Informations légales : prix de location à la page 0,0030€. Cette information est donnée uniquement à titre indicatif conformément à la législation en vigueur.

Exrait

L’Aimer ? Juste impossible !
 
TOME 3 de la série « L’aimer »
 
 
Angel.B
 
 
 
 
 
 
Avertissement sur le contenu :
Cette œuvre dépeint des scènes d’intimité entre une femme et un homme ainsi qu’un langage adulte et vulgaire. Elle vise donc un public averti et ne convient pas aux mineurs.
 
 
 
© 2020 Angel Angie Éditions.
Tous droits réservés/ISBN : 978-2-37744-035-1
 
 
 
E-mail :
Angelesse.Angieéditions@gmail.com
 
 
 
 
 
 
 
 

 
 
 
 
 
 
Existe en format numérique
 
 
 
 
 
 
 
 
 
 
 
 
 
 
 
 
 
 
 
 
CHAPITRE 1
 
BARBARA
 
Je marche dans les rues de Paris, en ce beau mois d’octobre. L’automne est une saison que j’affectionne énormément et encore plus lorsque c’est un été indien. Je me force à revenir sur mon passé et admettre qu’enfin la roue tourne pour moi. Les jours meilleurs se matérialisent à l’horizon même s’il n’y a pas si longtemps je n’y croyais plus du tout. Ma vie bien ordonnée avait éclaté tel un vase d’une valeur inestimable tombant à terre. Pourtant, il y a un peu plus de vingt ans, tout avait commencé comme un conte de fée…
Yann et moi nous étions rencontrés lors de nos études, je n’aurais jamais pensé qu’un gentil et beau garçon comme lui aurait pu s’intéresser à moi. Je n’étais qu’une fille banale, timide et gauche ne connaissant rien à la vie réelle. Évidemment, je suis tombée sous son charme, comme toutes les filles à cette époque d’ailleurs. Avec le recul, je me dis que ce qui lui a plu en moi c’était certainement que contrairement à la plupart de mes autres amies, j’étais vierge de toutes parts : sentimentalement, physiquement et émotionnellement. Une parfaite future femme à dresser en quelque sorte. C’est simple, la vie pour moi représentait mes cours et mes bouquins, une vie où j’étais choyée par des parents aimants et attentionnés. J’ai tout laissé pour lui, mes études de droit ainsi que mes projets… j’étais prête à tout. Je voulais devenir la parfaite petite épouse et mère adorée. J’avais tout réussi : un beau mariage, de magnifiques enfants et je me confortais dans ma vie de couple, jusqu’à ce qu’il me remplace pour d’autres vertes prairies. Contrairement à moi, les nouvelles femmes de sa vie, mais surtout la favorite ne souhaitait aucunement se faire chier avec une famille et voulait profiter de la vie avec l’argent de Yann.

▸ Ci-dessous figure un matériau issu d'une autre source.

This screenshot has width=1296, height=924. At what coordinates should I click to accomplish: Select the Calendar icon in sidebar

Ma seule satisfaction dans cette histoire a été de pouvoir garder mes enfants avec moi à notre divorce. Sans eux, je ne sais pas si j’aurais eu le courage de continuer. En plus, la maîtresse officielle de Yann se pensait au-dessus de moi, mais j’ai vite appris qu’on ne changeait pas un homme comme mon ex-mari, coureur de jupons un jour, coureur de jupons toujours… elle a vite été la cocue de service à son tour même après leur mariage.
Fort heureusement, nous sommes à présent divorcés, j’essaye toujours d’être une maman exceptionnelle pour mes trois enfants.

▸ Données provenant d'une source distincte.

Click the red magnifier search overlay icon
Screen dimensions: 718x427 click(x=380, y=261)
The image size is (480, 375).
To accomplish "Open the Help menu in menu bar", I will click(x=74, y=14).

J’avais pris la décision de quitter l’homme que j’aimais plus que tout car j’étais anéantie. Un peu dingue comme situation en y réfléchissant, j’étais sous l’emprise de mon mari, il m’avait traité comme de la merde et je pensais être la seule fautive de cette situation… mais grâce à mon entourage, j’ai enfin ouvert les yeux sur ce qu’il était vraiment, c’est-à-dire une pourriture.
Mon ex-époux n’était en fin de compte qu’un grand vaniteux, salaud et manipulateur et c’est moi qui avais besoin d’une psy selon ses dires. Le monde à l’envers non ? Le pire dans mon histoire, c’est que j’ai eu un mal fou à reprendre confiance en moi et de devenir indépendante. Oui, la grande rupture de ma vie n’a pas été si aisée à effacer qu’on pourrait le croire… oh que non !
Quand Yann avait ouvert son propre cabinet d’avocat, il avait changé du tout au tout. Au départ j’avais cru qu’il se faisait manger par son travail.
Il m’était donc impossible de lui en vouloir du fait que seule sa réussite comptait. Comme il disait si bien à l’époque : « Je veux simplement parvenir à réaliser mon rêve et faire vivre notre famille ». Yann avait réussi quelque part, j’étais tellement sous sa coupe que les rabaissements perpétuels qu’il m’infligeait étaient presque devenus une normalité. Même si cela me faisait mal, je souriais et me cachais pour pleurer. Par amour, j’ai tout accepté…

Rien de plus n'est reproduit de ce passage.